Who Are the Imitators?
Tribole and Resch’s book struck a nerve at a time when low-fat eating was seen as the key to both healthy eating and healthy book sales. So it made sense that health professionals and coaches would co-opt their message to sell their own weight loss schemes. That’s why the duo started a program in 2007 to train ‘Certified Intuitive Eating Counselors’ to spread their message intact and not pervert it.
The intuitive fasting movement’s ongoing notoriety (the NYT article cited 1.4 billion mentions of it on TikTok) continues to ‘inspire’ writers like functional medicine expert Dr. Will Cole, whose 2021 book Intuitive Fasting had a foreword by actressturned-wellness-ambassador Gwyneth Paltrow.
What Are the Concerns?
The upsides of intuitive eating seem to greatly outweigh any major concerns. The latter do exist, but these primarily occur when Tribole and Resch’s principles are misinterpreted or misused. For instance, some people continue to mistake intuitive eating as a weight loss program, despite the authors’ insistence that it isn’t. So, just as expectations are premeditated resentments, practitioners who expect to drop a few dress or pant sizes by eating intuitively may be disappointed. Likewise, IE is not a license to eat as much as you want, whenever you want, without consequences. Remember, garbage in, garbage out.
Why It Remains So Popular
The pressure to get thin and/or not gain weight is near constant in Western culture. Even before social media, talk shows regularly programmed weight loss ‘experts’ touting easy-to-follow diets; movies featured the young and fi t and cast anyone who wasn’t as a slob or comic foil; and celebrity culture in the form of magazines, red carpets, and supermarket tabloids presented aspirational figures, especially actors and athletes, whose beautiful bodies were the results of deprivation and near maniacal self-absorption. Now, with social media, diet culture has become toxic, with TikTok perpetuating bad health messaging to the vulnerable, especially teens and young adults.

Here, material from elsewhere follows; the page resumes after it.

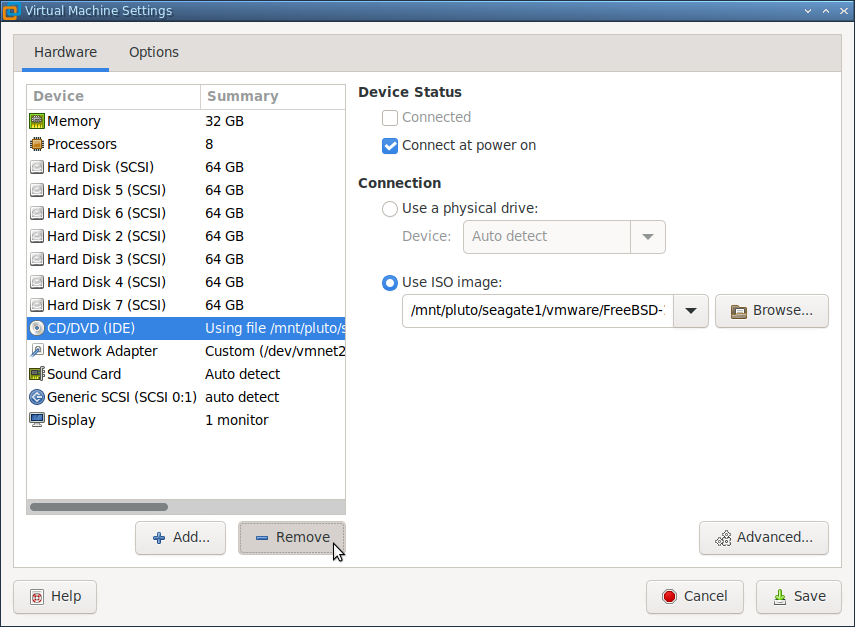Select the Memory device icon
855x627 pixels.
(x=37, y=121)
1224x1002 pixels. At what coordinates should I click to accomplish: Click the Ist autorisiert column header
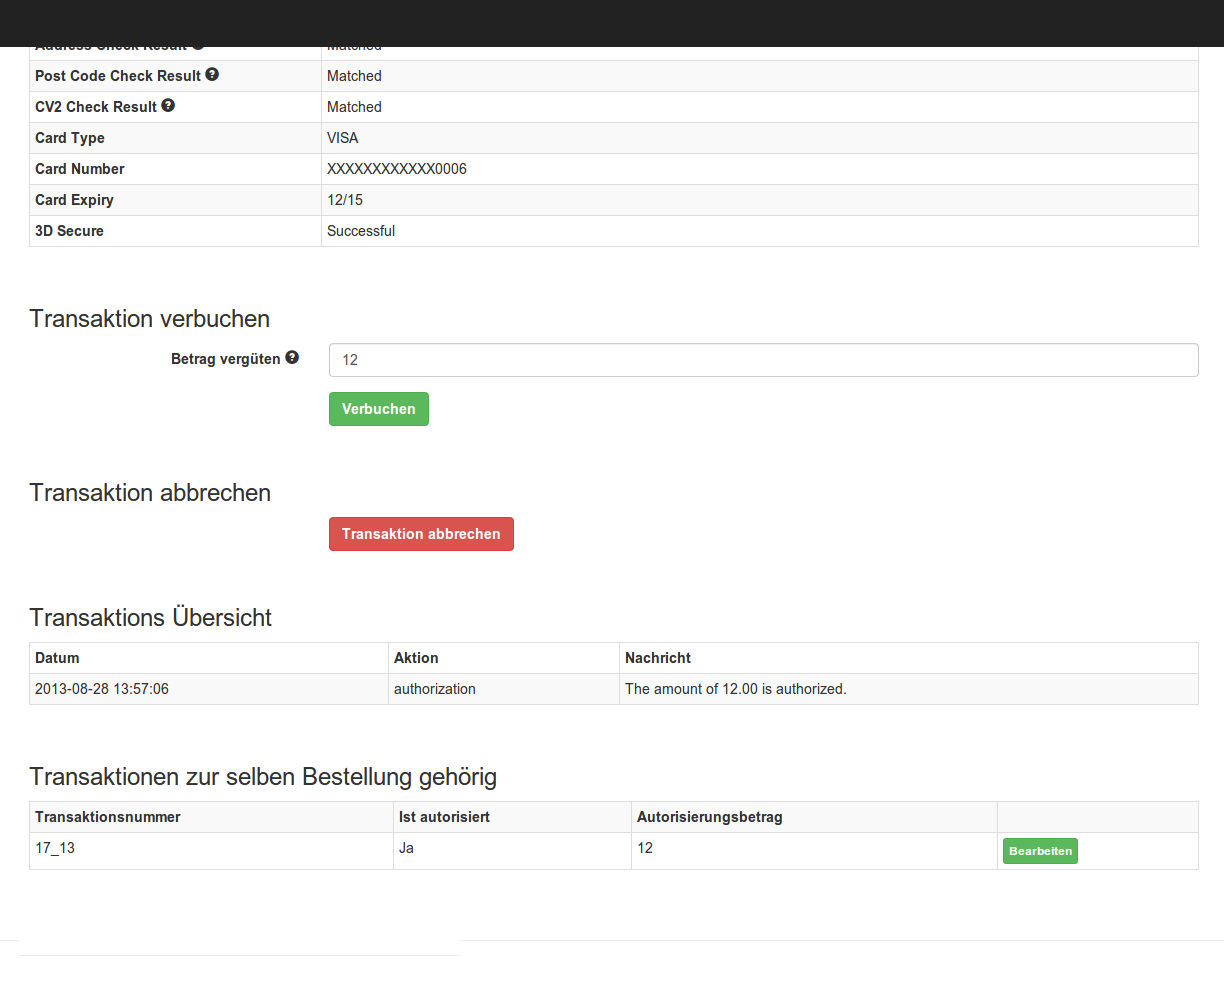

Intuitive eating rejects diet ‘rules’ and offers people the freedom to actually enjoy eating. No longer do you have to worry that every forkful will drive you further from your ideal body because there is no ideal body; there is only your body. And, yes, you are responsible for what you put in it and for listening to its needs (like giving it nutritious foods and putting down the fork when you are full). But, for once, you won’t be blamed for breaking the rules that other people are trying to sell you. And that lesson is not necessarily intuitive.